The girl, who has been sitting behind him since the semester re-started a month after the Blip, looks at him like he sprouted a second head but ultimately says she’ll get back to him.
And she does get back to him, catching up with him at the end of the lecture on the queer literature of Jean Genet, and asks him for his phone. Steve extends it gingerly, and the girl taps her own SI phone against his, instantly downloading their contact info.
“I’ll send you some addresses later today.”
After Steve thanks her, she looks him up and down, eyeing his tee-plaid shirt-blue jeans combination from behind her bubblegum pink bangs. Half of the people in Steve’s art history and French lit classes have pastel hair, ranging from hot pink to baby blue to every color of the rainbow.
“We can go together this weekend if you want,” she eventually says with what sounds an awful lot like pity in her voice.

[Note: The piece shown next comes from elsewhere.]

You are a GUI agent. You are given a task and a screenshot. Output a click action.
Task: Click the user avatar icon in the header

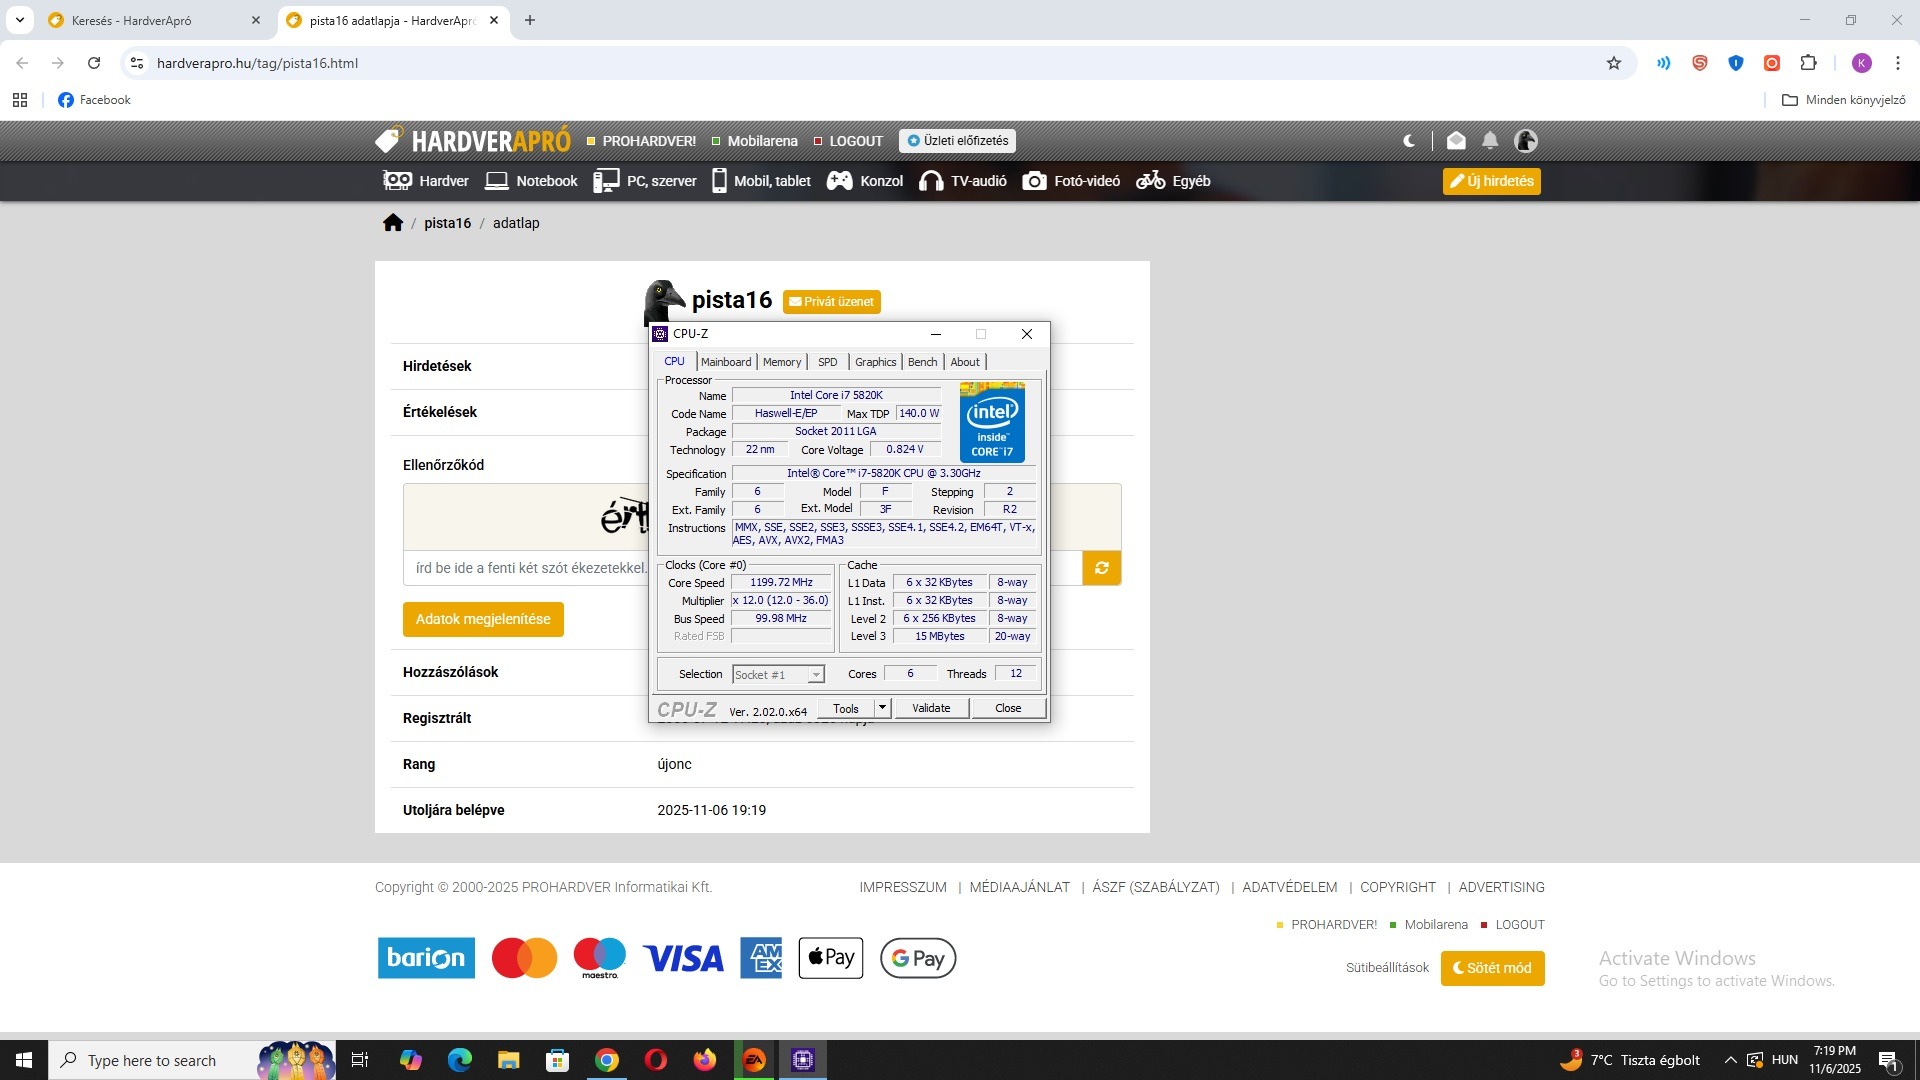[x=1526, y=141]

“Yeah, I’d like that,” he answers, because as much as he desperately wants to get rid of the remnants of Steve Grant’s flavorless personality, he has no idea where to start.
“I’m Steve, by the way,” he reaches out, introducing himself formally.
His classmate gives him the same bewildered look as before, but she does take his hand and shakes it.
“Erin,” she answers. “I’ll text you the details for this weekend.”
They wave and part ways. Then, Steve takes his phone out again, and gleefully takes it off the silent mode.
You hear that, Grant, you sorry bastard? We’re gonna do something with your life.